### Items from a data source
—————

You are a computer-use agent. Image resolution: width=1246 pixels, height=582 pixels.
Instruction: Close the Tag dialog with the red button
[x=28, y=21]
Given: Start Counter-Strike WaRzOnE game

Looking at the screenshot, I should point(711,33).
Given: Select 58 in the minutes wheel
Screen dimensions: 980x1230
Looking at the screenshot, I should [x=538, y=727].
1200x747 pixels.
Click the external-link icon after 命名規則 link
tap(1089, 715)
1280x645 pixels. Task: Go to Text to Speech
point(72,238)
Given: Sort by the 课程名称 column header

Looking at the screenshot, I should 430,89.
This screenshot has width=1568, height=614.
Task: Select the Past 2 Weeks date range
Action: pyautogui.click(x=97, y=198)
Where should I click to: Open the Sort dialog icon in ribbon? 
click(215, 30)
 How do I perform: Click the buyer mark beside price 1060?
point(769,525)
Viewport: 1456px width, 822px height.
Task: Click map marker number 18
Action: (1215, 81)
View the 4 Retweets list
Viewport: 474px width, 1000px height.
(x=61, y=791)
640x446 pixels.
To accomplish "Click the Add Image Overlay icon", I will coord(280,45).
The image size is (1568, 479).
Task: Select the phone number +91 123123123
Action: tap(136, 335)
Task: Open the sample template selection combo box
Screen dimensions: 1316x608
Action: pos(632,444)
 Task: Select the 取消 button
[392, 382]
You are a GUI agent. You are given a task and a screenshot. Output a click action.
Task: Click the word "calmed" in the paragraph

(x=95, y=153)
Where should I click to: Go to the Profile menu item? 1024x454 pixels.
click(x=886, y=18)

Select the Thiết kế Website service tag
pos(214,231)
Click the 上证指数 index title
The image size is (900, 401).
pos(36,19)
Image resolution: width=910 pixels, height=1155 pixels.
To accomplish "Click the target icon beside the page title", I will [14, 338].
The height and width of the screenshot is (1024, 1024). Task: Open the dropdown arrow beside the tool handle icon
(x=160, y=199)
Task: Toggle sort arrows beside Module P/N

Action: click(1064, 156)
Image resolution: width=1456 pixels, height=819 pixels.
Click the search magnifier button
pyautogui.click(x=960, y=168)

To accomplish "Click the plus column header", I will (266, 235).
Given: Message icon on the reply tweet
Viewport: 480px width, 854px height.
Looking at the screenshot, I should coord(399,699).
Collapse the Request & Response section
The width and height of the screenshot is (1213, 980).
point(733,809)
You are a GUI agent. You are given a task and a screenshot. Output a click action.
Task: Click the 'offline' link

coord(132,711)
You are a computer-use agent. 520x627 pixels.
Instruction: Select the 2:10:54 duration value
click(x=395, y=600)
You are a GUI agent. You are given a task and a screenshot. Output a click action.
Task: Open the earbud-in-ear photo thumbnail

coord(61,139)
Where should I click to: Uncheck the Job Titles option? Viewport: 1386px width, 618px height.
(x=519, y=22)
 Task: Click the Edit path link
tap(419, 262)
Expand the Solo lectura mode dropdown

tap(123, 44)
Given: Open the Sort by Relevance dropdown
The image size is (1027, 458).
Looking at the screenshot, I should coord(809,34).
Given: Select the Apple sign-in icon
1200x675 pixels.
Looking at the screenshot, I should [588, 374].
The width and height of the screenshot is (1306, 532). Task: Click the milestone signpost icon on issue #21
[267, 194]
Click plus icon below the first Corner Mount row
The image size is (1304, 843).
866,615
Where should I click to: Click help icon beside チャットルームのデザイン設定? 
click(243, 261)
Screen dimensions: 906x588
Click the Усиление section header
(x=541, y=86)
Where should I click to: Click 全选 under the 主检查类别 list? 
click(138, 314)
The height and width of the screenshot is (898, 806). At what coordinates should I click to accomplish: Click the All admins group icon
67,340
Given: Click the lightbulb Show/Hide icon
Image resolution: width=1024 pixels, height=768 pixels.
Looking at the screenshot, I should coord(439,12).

—————

### TASK ITEM
Restate every entry above word for word.

### SOLVED PROBLEM
You are a computer-use agent. Image resolution: width=1246 pixels, height=582 pixels.
Instruction: Close the Tag dialog with the red button
[x=28, y=21]
Given: Start Counter-Strike WaRzOnE game

Looking at the screenshot, I should point(711,33).
Given: Select 58 in the minutes wheel
Screen dimensions: 980x1230
Looking at the screenshot, I should [x=538, y=727].
1200x747 pixels.
Click the external-link icon after 命名規則 link
tap(1089, 715)
1280x645 pixels. Task: Go to Text to Speech
point(72,238)
Given: Sort by the 课程名称 column header

Looking at the screenshot, I should 430,89.
This screenshot has width=1568, height=614.
Task: Select the Past 2 Weeks date range
Action: pyautogui.click(x=97, y=198)
Where should I click to: Open the Sort dialog icon in ribbon? 
click(215, 30)
 How do I perform: Click the buyer mark beside price 1060?
point(769,525)
Viewport: 1456px width, 822px height.
Task: Click map marker number 18
Action: (1215, 81)
View the 4 Retweets list
Viewport: 474px width, 1000px height.
(x=61, y=791)
640x446 pixels.
To accomplish "Click the Add Image Overlay icon", I will coord(280,45).
The image size is (1568, 479).
Task: Select the phone number +91 123123123
Action: tap(136, 335)
Task: Open the sample template selection combo box
Screen dimensions: 1316x608
Action: pos(632,444)
 Task: Select the 取消 button
[392, 382]
You are a GUI agent. You are given a task and a screenshot. Output a click action.
Task: Click the word "calmed" in the paragraph

(x=95, y=153)
Where should I click to: Go to the Profile menu item? 1024x454 pixels.
click(x=886, y=18)

Select the Thiết kế Website service tag
pos(214,231)
Click the 上证指数 index title
The image size is (900, 401).
pos(36,19)
Image resolution: width=910 pixels, height=1155 pixels.
To accomplish "Click the target icon beside the page title", I will [14, 338].
The height and width of the screenshot is (1024, 1024). Task: Open the dropdown arrow beside the tool handle icon
(x=160, y=199)
Task: Toggle sort arrows beside Module P/N

Action: click(1064, 156)
Image resolution: width=1456 pixels, height=819 pixels.
Click the search magnifier button
pyautogui.click(x=960, y=168)

To accomplish "Click the plus column header", I will (266, 235).
Given: Message icon on the reply tweet
Viewport: 480px width, 854px height.
Looking at the screenshot, I should coord(399,699).
Collapse the Request & Response section
The width and height of the screenshot is (1213, 980).
point(733,809)
You are a GUI agent. You are given a task and a screenshot. Output a click action.
Task: Click the 'offline' link

coord(132,711)
You are a computer-use agent. 520x627 pixels.
Instruction: Select the 2:10:54 duration value
click(x=395, y=600)
You are a GUI agent. You are given a task and a screenshot. Output a click action.
Task: Open the earbud-in-ear photo thumbnail

coord(61,139)
Where should I click to: Uncheck the Job Titles option? Viewport: 1386px width, 618px height.
(x=519, y=22)
 Task: Click the Edit path link
tap(419, 262)
Expand the Solo lectura mode dropdown

tap(123, 44)
Given: Open the Sort by Relevance dropdown
The image size is (1027, 458).
Looking at the screenshot, I should coord(809,34).
Given: Select the Apple sign-in icon
1200x675 pixels.
Looking at the screenshot, I should [588, 374].
The width and height of the screenshot is (1306, 532). Task: Click the milestone signpost icon on issue #21
[267, 194]
Click plus icon below the first Corner Mount row
The image size is (1304, 843).
866,615
Where should I click to: Click help icon beside チャットルームのデザイン設定? 
click(243, 261)
Screen dimensions: 906x588
Click the Усиление section header
(x=541, y=86)
Where should I click to: Click 全选 under the 主检查类别 list? 
click(138, 314)
The height and width of the screenshot is (898, 806). At what coordinates should I click to accomplish: Click the All admins group icon
67,340
Given: Click the lightbulb Show/Hide icon
Image resolution: width=1024 pixels, height=768 pixels.
Looking at the screenshot, I should coord(439,12).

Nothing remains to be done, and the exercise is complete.